## EXERCISE:
List every line below that contains the string "This", copying each line in full. Case counts, so a line matches only if the capitalization is identical.

## SUPPLIED RECORDS:

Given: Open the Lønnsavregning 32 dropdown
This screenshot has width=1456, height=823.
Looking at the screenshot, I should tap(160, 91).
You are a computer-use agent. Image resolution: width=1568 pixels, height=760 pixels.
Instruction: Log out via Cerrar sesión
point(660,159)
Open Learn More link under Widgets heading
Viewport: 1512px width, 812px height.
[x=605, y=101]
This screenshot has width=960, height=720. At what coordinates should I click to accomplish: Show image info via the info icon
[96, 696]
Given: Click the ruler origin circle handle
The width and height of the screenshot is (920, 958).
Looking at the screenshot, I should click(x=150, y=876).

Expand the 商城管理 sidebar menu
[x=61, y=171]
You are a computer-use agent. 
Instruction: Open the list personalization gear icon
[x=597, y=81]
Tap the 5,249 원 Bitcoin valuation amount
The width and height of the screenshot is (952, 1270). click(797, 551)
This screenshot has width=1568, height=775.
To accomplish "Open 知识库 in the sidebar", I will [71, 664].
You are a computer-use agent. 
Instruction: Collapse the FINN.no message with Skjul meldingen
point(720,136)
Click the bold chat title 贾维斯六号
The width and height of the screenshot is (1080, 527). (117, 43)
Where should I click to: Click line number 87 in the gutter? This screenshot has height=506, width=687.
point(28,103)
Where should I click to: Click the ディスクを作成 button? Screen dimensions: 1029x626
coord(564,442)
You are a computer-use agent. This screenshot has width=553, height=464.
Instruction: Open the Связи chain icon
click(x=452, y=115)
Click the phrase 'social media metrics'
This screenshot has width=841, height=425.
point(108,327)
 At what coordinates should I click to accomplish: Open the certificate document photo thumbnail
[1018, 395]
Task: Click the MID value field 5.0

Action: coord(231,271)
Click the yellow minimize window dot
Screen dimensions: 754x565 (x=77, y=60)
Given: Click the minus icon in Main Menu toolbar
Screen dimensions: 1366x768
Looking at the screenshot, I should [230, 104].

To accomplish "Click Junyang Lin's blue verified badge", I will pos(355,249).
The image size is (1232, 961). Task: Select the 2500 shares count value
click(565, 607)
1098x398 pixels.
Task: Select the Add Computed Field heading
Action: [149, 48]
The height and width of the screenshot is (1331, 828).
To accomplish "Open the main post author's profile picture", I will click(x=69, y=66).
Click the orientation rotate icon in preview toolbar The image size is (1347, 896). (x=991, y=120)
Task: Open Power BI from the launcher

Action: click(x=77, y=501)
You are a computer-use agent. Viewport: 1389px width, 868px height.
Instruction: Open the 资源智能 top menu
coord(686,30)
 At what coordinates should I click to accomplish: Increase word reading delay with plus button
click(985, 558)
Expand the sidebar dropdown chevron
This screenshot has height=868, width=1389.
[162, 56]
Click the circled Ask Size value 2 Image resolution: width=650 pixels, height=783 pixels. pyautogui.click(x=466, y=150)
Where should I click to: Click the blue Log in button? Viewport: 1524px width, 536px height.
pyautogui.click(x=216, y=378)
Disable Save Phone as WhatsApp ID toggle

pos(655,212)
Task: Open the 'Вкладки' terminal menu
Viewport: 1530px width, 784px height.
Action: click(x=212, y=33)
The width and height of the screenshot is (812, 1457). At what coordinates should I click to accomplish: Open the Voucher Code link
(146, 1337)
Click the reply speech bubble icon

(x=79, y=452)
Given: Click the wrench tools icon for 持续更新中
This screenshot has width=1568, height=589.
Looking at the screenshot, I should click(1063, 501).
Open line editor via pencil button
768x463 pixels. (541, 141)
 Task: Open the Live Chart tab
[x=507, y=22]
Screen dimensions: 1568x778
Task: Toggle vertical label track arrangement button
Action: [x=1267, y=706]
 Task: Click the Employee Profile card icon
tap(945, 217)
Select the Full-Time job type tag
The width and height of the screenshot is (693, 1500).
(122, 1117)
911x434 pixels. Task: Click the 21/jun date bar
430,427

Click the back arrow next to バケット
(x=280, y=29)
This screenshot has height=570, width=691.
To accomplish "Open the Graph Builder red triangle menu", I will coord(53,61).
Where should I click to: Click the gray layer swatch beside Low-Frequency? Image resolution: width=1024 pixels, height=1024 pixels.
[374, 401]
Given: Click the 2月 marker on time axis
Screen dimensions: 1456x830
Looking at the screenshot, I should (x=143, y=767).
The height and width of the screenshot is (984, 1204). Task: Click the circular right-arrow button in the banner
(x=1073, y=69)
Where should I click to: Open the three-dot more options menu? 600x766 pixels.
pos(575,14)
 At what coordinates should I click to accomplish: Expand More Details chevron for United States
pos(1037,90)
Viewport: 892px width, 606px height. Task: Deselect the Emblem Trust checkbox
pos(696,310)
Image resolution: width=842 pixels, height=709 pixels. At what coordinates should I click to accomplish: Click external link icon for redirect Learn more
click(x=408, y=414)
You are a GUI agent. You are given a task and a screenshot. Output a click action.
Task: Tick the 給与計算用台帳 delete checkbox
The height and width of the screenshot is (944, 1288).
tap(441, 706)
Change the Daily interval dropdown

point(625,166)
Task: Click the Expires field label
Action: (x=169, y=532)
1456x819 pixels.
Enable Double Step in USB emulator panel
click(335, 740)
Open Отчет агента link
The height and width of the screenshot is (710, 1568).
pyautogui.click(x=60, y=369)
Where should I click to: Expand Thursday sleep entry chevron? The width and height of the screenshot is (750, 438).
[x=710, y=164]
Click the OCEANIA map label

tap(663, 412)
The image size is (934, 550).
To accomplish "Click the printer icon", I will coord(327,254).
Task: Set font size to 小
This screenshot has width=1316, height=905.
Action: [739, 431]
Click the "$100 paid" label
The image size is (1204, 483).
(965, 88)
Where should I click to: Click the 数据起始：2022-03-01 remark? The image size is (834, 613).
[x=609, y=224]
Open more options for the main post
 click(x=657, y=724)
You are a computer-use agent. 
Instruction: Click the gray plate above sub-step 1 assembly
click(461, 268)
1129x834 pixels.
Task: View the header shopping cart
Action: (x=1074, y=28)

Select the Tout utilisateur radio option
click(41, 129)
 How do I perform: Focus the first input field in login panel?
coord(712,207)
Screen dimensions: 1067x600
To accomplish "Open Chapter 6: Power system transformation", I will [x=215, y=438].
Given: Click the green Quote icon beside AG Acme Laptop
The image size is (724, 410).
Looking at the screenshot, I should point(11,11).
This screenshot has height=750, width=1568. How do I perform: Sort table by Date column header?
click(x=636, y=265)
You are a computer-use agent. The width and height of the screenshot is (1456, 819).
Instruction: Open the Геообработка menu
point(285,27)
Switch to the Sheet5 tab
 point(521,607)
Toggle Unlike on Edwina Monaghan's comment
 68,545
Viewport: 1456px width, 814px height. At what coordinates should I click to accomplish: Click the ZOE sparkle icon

## FINISHED ANSWER:
This screenshot has width=1456, height=823.
This screenshot has width=960, height=720. At what coordinates should I click to accomplish: Show image info via the info icon
This screenshot has width=1568, height=775.
Where should I click to: Click line number 87 in the gutter? This screenshot has height=506, width=687.
You are a computer-use agent. This screenshot has width=553, height=464.
This screenshot has width=841, height=425.
This screenshot has height=868, width=1389.
This screenshot has width=1568, height=589.
This screenshot has height=570, width=691.
This screenshot has width=1316, height=905.
This screenshot has height=750, width=1568. How do I perform: Sort table by Date column header?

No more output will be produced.